Well, I am not crazy about these pix. They didn't come out that good - but i tried lol to stack them ha ha - I am a beginner!


----------



## Pamela (Sep 9, 2008)

As you probably guessed - Teddy was struggling and couldnt stay still lol!


----------



## Pamela (Sep 9, 2008)

ginger's red color is fading - boo hoo - she had a bunch of white hairs.


----------



## Pamela (Sep 9, 2008)

PS they are very very fluffy though!


----------



## CurlyDog (Aug 20, 2008)

Awww. They look nice. Don't you love it when they're clean and fluffy?


----------



## Blue Fox (Oct 22, 2008)

I just posted in the other thread looking for pics LOL. Thanks for sharing them with us. I just love it after T has a bath and he smells wonderful and is so soft and cuddly. Think that's why I really don't want to cut him down for the summer :weep:


----------



## Gigit (Oct 13, 2008)

Very "handsome" dogs, thanks for sharing


----------



## Pamela (Sep 9, 2008)

Thank you - they don't look that different to me but I think I thought the hair was longer than it is lol It was still a relief to have someone else do the work this time though lol


----------



## gwtwmum2 (Sep 14, 2008)

They both look sweet and I love their colors.
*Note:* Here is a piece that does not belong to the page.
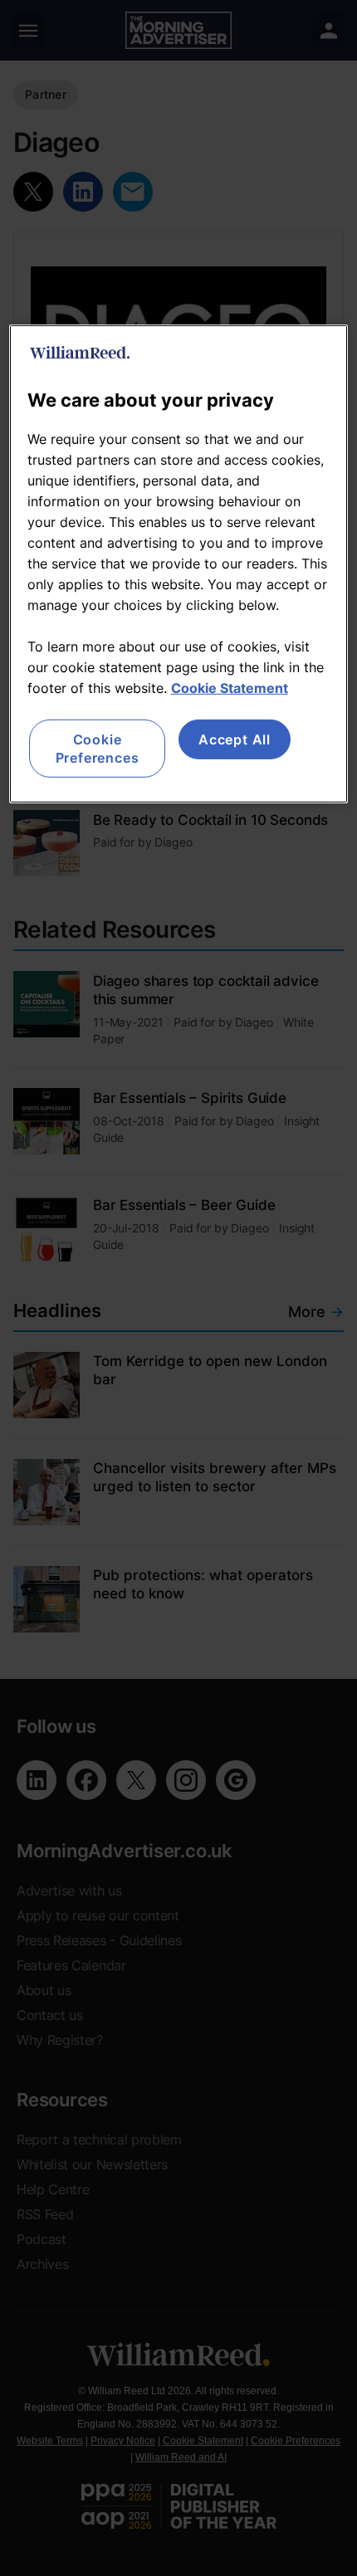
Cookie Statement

Is Teddy alot taller than Ginger or is that just the way the two pictures look side by side?


----------



## Pamela (Sep 9, 2008)

you know I thought they were the same but if you look at me in the picture he is taller isn't he? She is longer. I one time I thought maybe he had some lab in him because he is so stocky but the vet doesn't think so. What do you all think of his color now - still silver beige? I feel sad that Ginger's red is fading. She has so many white hairs!


----------



## gwtwmum2 (Sep 14, 2008)

Maybe he is a bit bunched up and that is what makes him look taller and shorter in the body? 
I think her color is very pretty. That is Ginger in the first picture sitting, right? I do know what you mean though, with my Crestie Fiona, I thought her mane would stay black but it ended up being silver. It is pretty but just not what I had thought.


----------



## Pamela (Sep 9, 2008)

maybe - he wasn't cooperating lol - he is not as long as her and doesn't have those beautiful streamlined poodles lines like she does.


----------